👮‍♂️ Training at Atlantic City conference glorified violence, breaking the law

👮‍♂️ State investigation found speakers encouraged police to violate constitutional rights

👮‍♂️ New report says they filed for bankruptcy

The police training company that state officials said instructed over 1,000 police officers in Atlantic City to violate the constitution and use excessive force on civilians has filed for bankruptcy.

Street Cop Training, based in East Windsor, posted revenues of $3.5M in 2021 and $3.75M in 2022.

But the company generated less than $35,000 in the first month of 2024 and now owes 20 creditors over $417,000, according to Chapter 11 bankruptcy documents filed in Florida and first published by the New Jersey Monitor.

The downturn was blamed on bad press and a subsequent report in December about a controversial six-day conference in Atlantic City published by the State Comptroller's Office.

Comments made at a Street Cop Training seminar (NJ Office of the State Comptroller)
Comments made at a Street Cop Training seminar (NJ Office of the State Comptroller)

Recordings captured more than 100 offensive comments made by speakers at the October 2021 seminar, according to Acting State Comptroller Kevin Walsh. He said instructors encouraged a "warrior mentality" and "glorified violence."

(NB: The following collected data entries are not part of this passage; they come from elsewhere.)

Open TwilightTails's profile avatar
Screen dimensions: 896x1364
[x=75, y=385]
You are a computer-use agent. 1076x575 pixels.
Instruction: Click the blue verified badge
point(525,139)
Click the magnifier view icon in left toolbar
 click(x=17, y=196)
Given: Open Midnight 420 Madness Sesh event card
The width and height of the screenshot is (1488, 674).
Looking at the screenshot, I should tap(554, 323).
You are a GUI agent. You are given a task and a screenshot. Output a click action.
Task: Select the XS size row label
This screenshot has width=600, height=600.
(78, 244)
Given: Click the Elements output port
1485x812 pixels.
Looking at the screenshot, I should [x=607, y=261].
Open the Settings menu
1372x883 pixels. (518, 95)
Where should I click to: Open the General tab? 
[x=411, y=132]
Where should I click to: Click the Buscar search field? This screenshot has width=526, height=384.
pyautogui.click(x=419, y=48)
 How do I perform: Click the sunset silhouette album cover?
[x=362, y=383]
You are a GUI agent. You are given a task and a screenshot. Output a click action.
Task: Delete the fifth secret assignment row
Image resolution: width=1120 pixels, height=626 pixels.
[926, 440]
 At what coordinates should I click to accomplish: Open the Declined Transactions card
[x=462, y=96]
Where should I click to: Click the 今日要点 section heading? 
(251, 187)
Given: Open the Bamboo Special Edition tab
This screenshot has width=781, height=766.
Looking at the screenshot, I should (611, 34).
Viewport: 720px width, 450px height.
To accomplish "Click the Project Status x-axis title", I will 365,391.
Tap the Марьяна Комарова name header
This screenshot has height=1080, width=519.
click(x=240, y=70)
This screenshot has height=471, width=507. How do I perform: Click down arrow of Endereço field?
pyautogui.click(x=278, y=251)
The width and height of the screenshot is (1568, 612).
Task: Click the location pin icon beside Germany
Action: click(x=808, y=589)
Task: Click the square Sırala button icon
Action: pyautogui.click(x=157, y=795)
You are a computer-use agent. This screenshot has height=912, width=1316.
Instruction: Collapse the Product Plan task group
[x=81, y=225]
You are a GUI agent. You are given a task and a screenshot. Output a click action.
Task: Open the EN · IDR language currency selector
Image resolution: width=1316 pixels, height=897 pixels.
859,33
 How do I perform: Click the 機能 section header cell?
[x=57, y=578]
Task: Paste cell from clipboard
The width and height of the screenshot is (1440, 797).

Street Cop founder and CEO Dennis Benigno said the report took the comments out of context for political reasons.

Several employees resigned in the wake of the report, according to paperwork signed by Benigno's attorney Daniel Velasquez.

(NJ Office of the State Comptroller)
(NJ Office of the State Comptroller)

Nine states including New Jersey have also banned Street Cop from hosting training seminars.

The documents were filed on Jan. 31, one day after the Attorney General's Office notified Street Cop that it would face further investigation and possible financial penalties.

" Rather than subject the Debtor’s depleted staff to additional harassment from the State of New Jersey, Street Cop Training elected to pursue Chapter 11 relief to restructure its financial affairs, dispute claims, and preserve its going concern value for the ultimate benefit of its creditors and estate," Velasquez wrote.

Street Cop said it had $209,000 in cash on hand and had around $211,000.00 in unsecured debt obligations at the time of filing.